++++ Exercise materials ++++

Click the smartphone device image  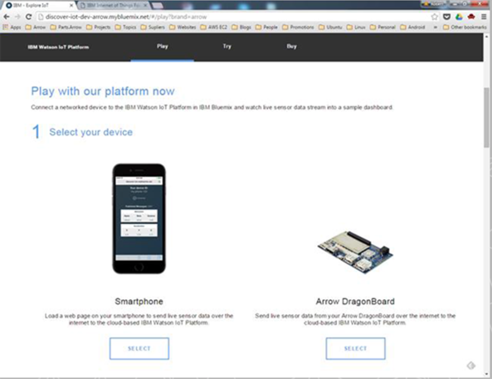click(x=139, y=219)
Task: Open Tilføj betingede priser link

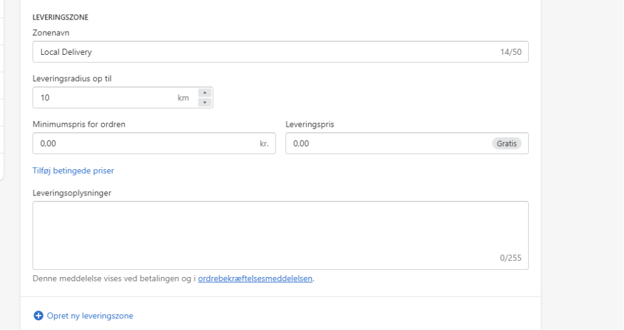Action: [x=73, y=170]
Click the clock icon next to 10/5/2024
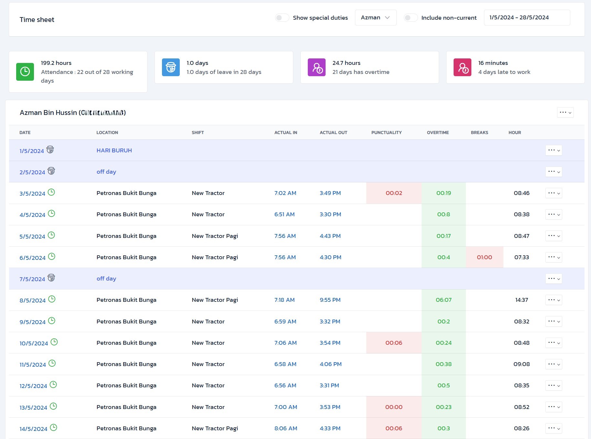The image size is (591, 439). click(x=54, y=342)
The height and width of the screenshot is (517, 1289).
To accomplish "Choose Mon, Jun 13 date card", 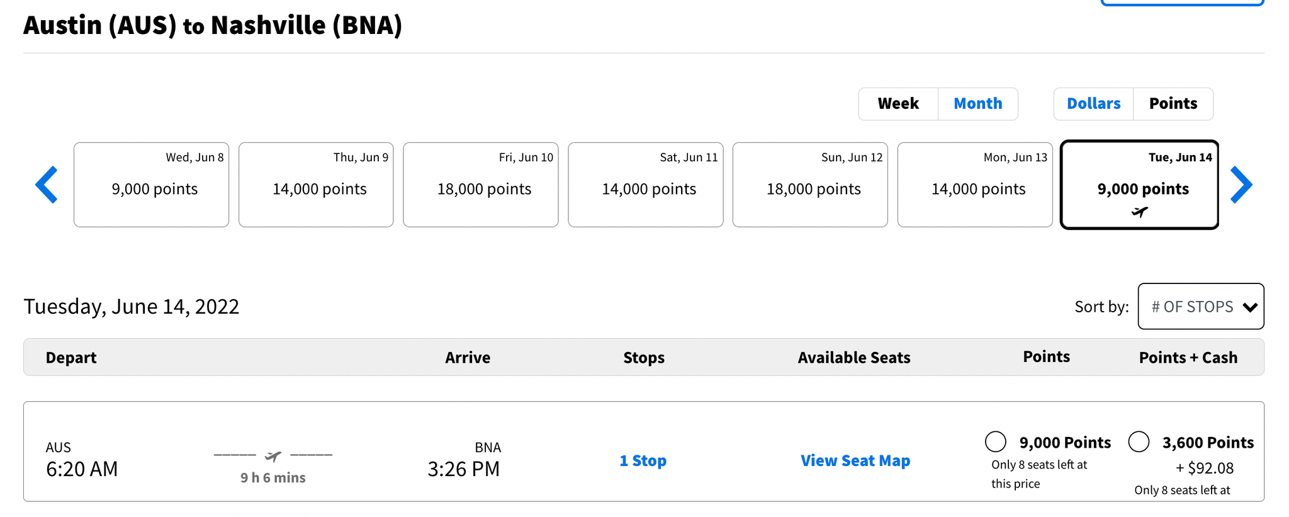I will click(x=975, y=185).
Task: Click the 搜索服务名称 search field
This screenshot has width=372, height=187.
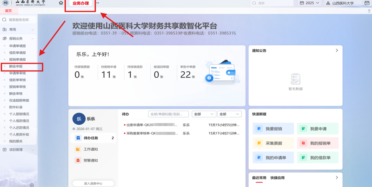Action: point(21,20)
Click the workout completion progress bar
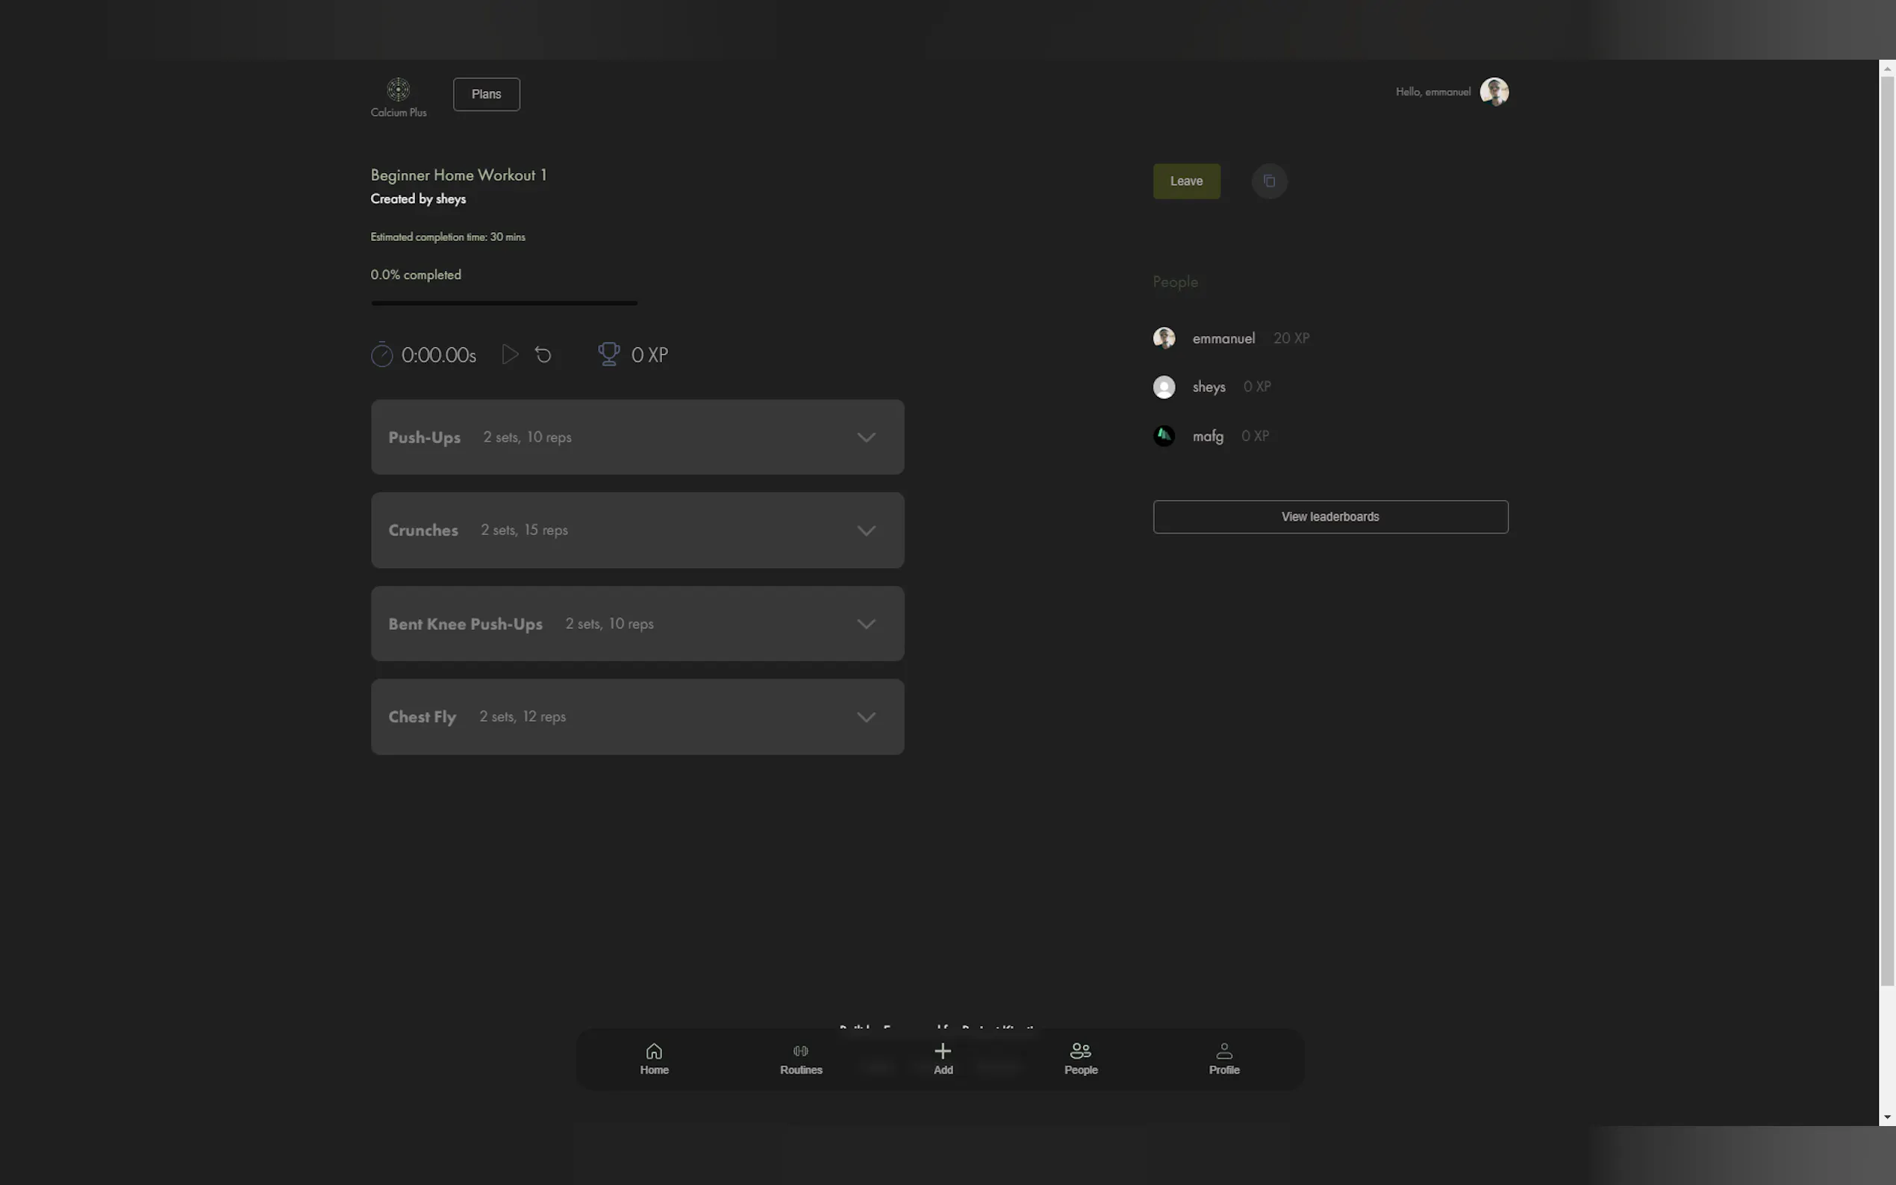Viewport: 1896px width, 1185px height. click(504, 303)
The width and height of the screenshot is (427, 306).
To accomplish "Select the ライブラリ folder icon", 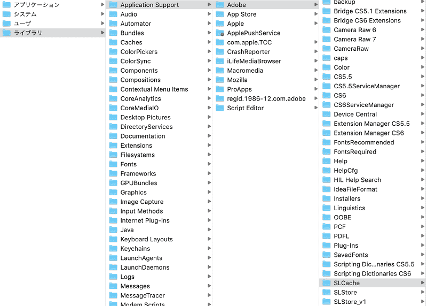I will pyautogui.click(x=6, y=33).
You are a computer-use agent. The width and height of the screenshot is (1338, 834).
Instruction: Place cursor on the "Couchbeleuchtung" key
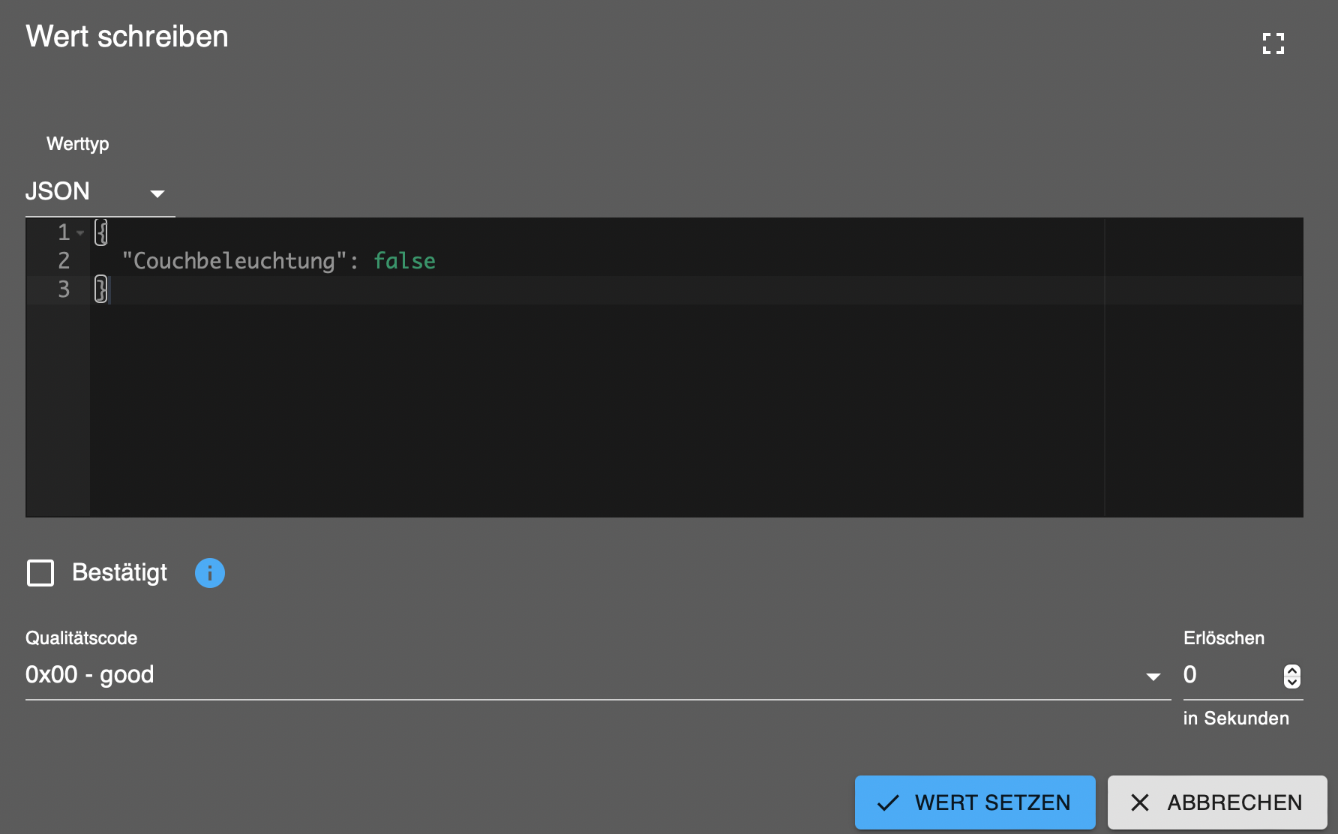click(234, 261)
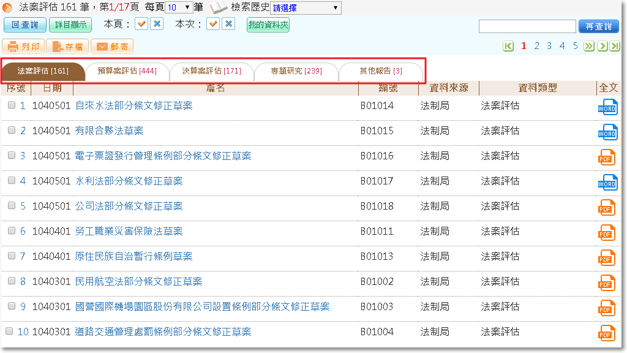The width and height of the screenshot is (627, 353).
Task: Jump to last page using pagination icon
Action: [x=614, y=46]
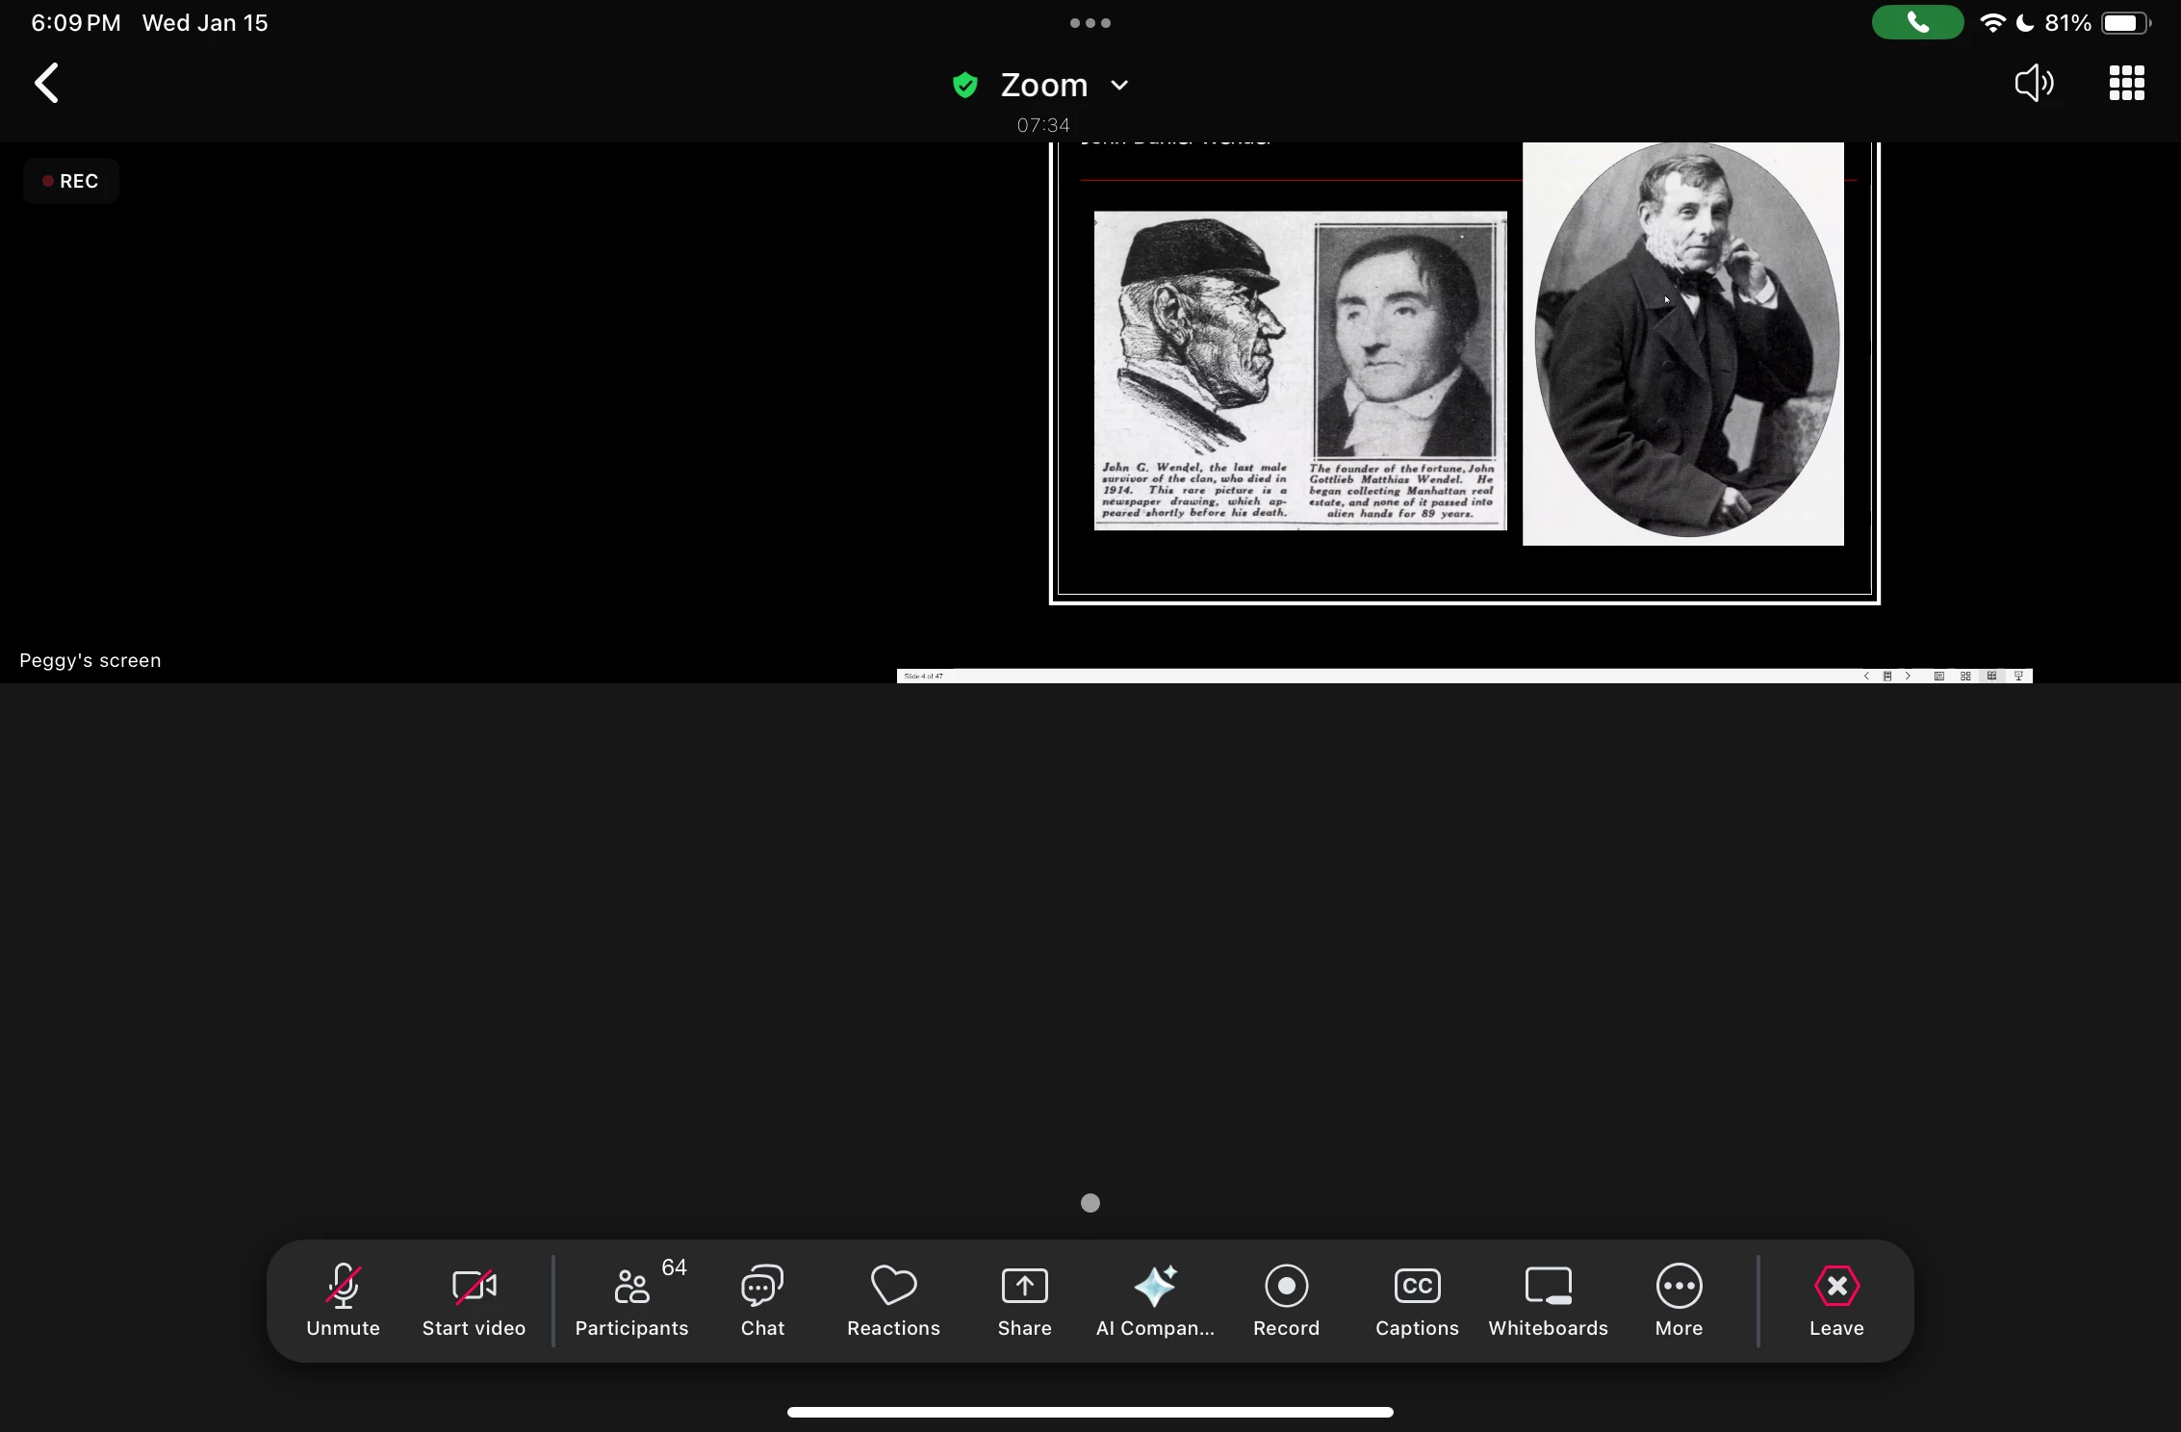The image size is (2181, 1432).
Task: Open iPad multitasking three-dot menu
Action: coord(1091,23)
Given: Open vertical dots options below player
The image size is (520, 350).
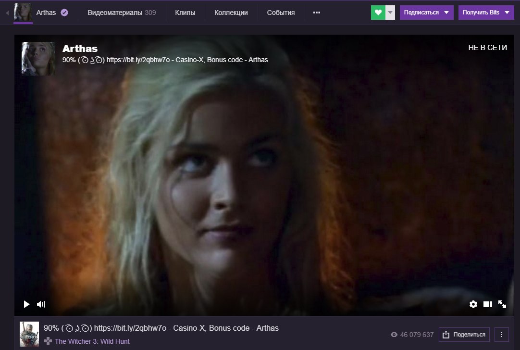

++++

> [Objective]: Copy the data verbatim, starting at the line that contains "Given: Open vertical" and ending at the last line of the data, and omit the pictures.

> [Right answer]:
Given: Open vertical dots options below player
The image size is (520, 350).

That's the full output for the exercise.